[Begin Data excerpts]
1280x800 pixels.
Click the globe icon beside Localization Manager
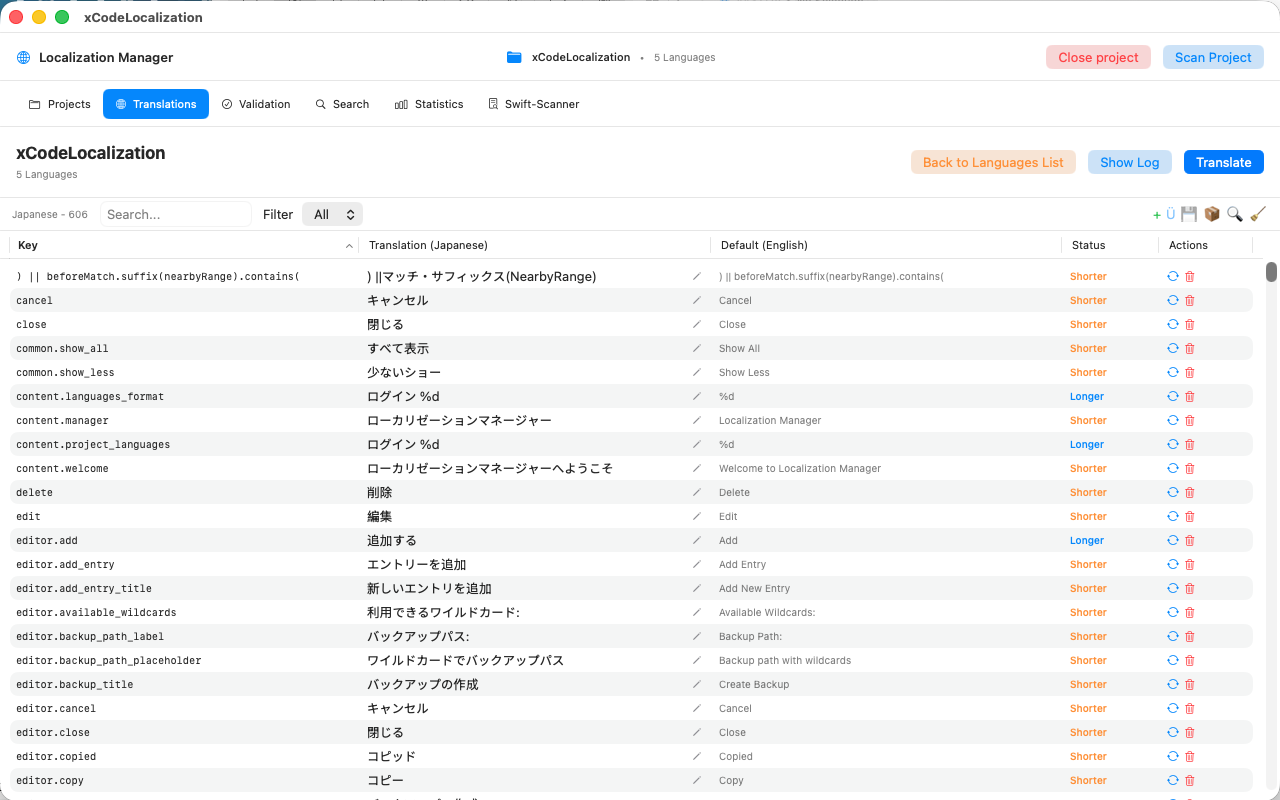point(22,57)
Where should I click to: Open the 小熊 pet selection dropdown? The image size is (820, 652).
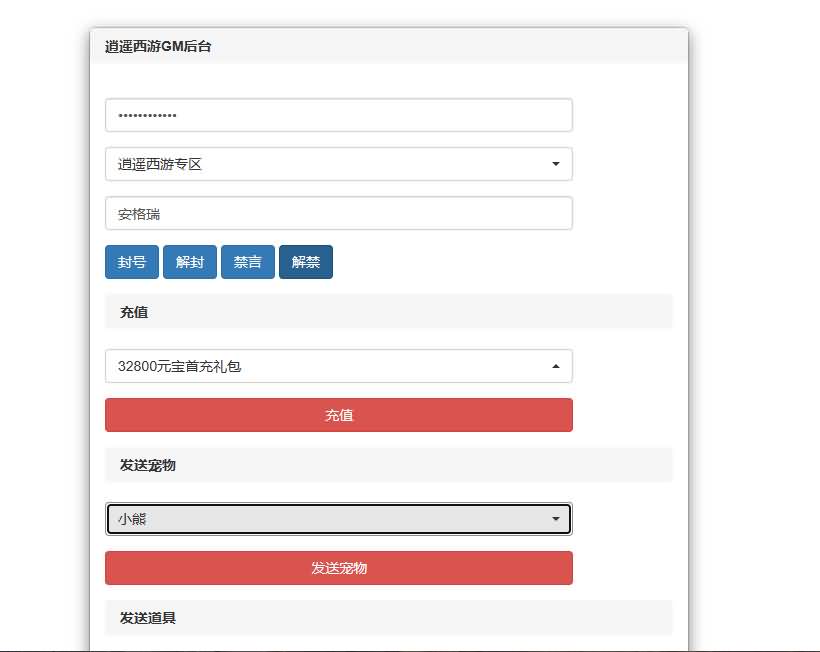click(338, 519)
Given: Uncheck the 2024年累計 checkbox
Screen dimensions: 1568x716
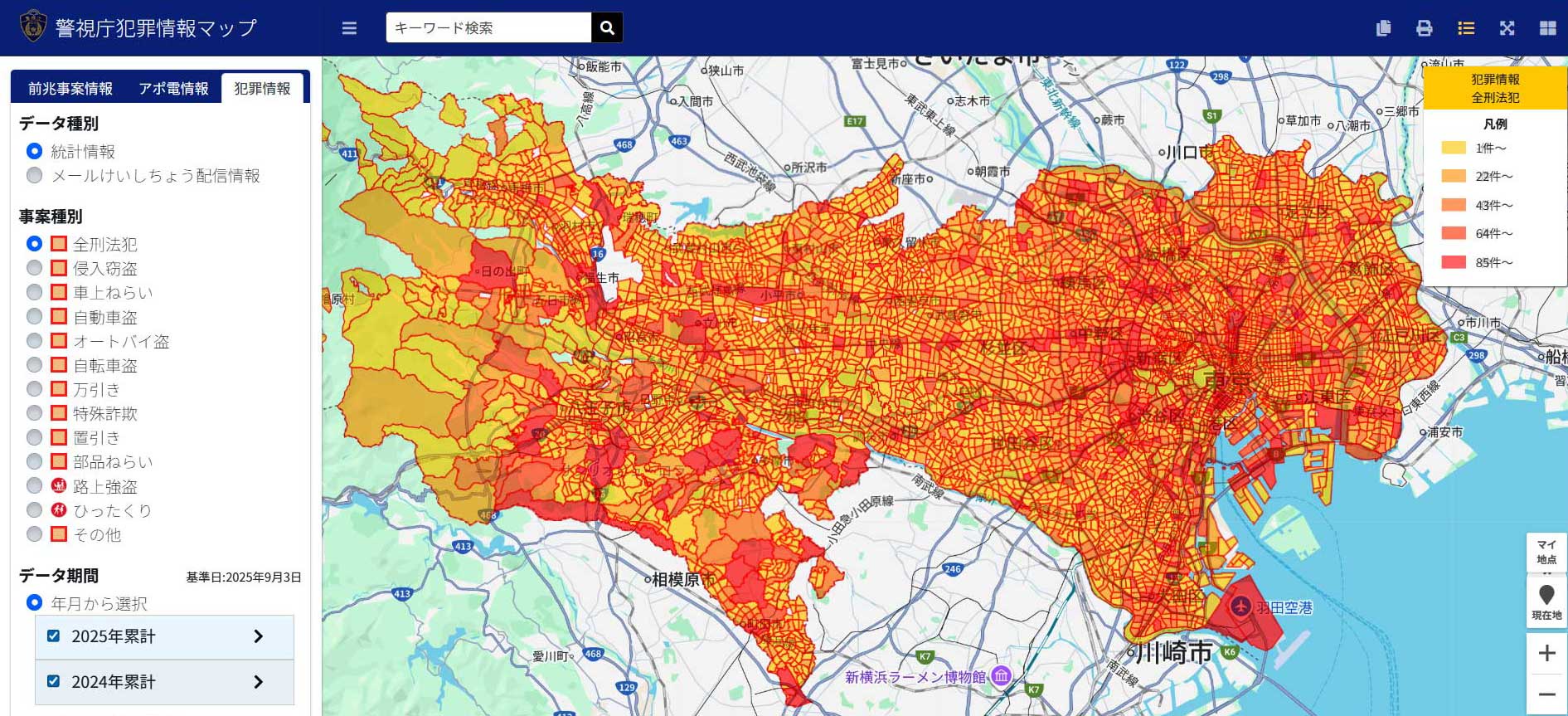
[End Data excerpts]
■ **Problem**
Starting at the line containing "Given: Uncheck the 2024年累計 checkbox" and running through the last of the items, write those lines out again with "checkbox" changed to "tick box" and everything else unchanged. Omit the pictures.

■ **Full solution**
Given: Uncheck the 2024年累計 tick box
Screen dimensions: 1568x716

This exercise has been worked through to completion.